Editorial: Why the special treatment?

20:47, Jul 28 2013

It is unseemly that an already slow-dawning law change to protect migrant workers on foreign chartered vessels in our seas will be even more slowly applied when those ships are in the service of iwi quota holders.

Cases of arrant bastardry on foreign fishing vessels, spanning to the early 1990s, have gradually gained the notoriety they deserve.

It went beyond illegal fishing - although there was more than just a bait of that - and extended to the abject mistreatment of crew members.

It was a disgrace and a shame to this nation.

This was happening in our waters, under our watch, and as part of contracts with some of our businesses.

We were complicit in treatment that amounted, at its worst, to virtual slavery.


The Government, to its credit, decided in May last year to require reflagging of foreign-owned boats, effectively putting them under our laws.

This also held not only the people on the boats, but also the domestic operators who chartered them, accountable.

Outstanding, we said. The only problem appeared to be the rather lengthy transition period which meant it would not truly kick in until 2016.

The reassurance that answered this was that in the meantime bridging measures would be applied.

A strengthened code of practice would improve the lot of the seamen and accountability of their employers by setting minimum remuneration and pay standards, and putting the burden of proof on the New Zealand charter party.

Yet nobody was pretending that those measures would in themselves suffice. A law change was still needed.

But now a select committee report into the new law has determined that there will be a special exemption for Maori quota holders that have fishing ventures with foreign vessels.

They would have until 2020. And why is this?

Apparently the 1992 Sealords Treaty deal has a sanctity of its own. One which means that what is effectively human rights legislation can just wait its patience.

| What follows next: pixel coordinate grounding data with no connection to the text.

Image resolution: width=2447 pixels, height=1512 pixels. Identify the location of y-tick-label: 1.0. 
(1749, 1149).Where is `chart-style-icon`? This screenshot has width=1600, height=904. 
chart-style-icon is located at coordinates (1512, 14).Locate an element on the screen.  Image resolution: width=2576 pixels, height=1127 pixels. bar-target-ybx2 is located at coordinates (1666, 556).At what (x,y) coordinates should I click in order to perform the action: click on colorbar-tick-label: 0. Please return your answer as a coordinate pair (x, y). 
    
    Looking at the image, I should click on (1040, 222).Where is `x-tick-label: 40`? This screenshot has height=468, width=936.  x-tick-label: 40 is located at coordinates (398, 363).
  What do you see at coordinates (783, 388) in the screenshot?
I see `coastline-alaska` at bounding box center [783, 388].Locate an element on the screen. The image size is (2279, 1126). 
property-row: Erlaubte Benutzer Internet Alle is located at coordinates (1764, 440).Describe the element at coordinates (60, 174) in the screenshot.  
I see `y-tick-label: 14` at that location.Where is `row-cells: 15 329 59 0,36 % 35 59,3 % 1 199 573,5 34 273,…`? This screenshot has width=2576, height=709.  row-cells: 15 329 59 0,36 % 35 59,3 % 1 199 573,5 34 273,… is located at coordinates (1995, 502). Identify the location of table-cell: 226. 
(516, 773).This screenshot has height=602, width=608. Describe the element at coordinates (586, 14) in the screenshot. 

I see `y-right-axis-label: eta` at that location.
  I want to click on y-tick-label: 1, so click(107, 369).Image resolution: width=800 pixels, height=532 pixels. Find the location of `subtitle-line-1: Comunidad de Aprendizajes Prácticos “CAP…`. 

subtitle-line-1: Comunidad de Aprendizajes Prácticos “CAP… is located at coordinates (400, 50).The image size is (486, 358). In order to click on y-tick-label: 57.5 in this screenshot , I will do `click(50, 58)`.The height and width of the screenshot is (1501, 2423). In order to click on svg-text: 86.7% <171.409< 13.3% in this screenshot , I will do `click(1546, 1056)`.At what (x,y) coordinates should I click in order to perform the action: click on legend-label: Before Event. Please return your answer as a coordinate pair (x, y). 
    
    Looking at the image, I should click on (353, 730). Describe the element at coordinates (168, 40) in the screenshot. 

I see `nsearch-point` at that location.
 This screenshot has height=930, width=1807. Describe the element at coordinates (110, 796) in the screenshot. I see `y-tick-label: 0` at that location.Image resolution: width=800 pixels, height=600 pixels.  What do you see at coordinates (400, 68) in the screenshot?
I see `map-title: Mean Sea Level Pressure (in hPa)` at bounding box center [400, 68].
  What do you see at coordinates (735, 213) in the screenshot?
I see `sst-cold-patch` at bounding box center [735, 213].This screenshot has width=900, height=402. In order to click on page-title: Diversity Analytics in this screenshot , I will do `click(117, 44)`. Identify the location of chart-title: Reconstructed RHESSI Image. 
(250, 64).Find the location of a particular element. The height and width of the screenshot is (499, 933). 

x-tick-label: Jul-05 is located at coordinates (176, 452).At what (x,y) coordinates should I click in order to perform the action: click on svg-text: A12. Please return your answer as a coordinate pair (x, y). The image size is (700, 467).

Iwi take the view that the special treatment is essential because otherwise Maori fishing interests guaranteed under the Sealords deal would be severely devalued.

Makes you wonder why exactly this would be, though, if the pay and conditions of those on the vessels are already in line with the minimums set by our own laws.

If it is not, and the iwi profits are even partly coming on the back of poor treatment of foreign crews, then a bit of severe devaluation is entirely in order.

The criticism has already been levelled that, in any case, the idea behind the iwi fisheries settlement wasn't to empower the hiring of super-cheap foreign crews, but to develop jobs and skills among Maori.

ACT leader John Banks has sharply criticised what he calls the privileged treatment of some iwi quota holders in this matter, and Primary Industries Minister Nathan Guy has acknowledged concerns of his own.

Good. Because as things stand this does appear to be requiring less of iwi than of others - and on an issue where nobody has an excuse to behave badly.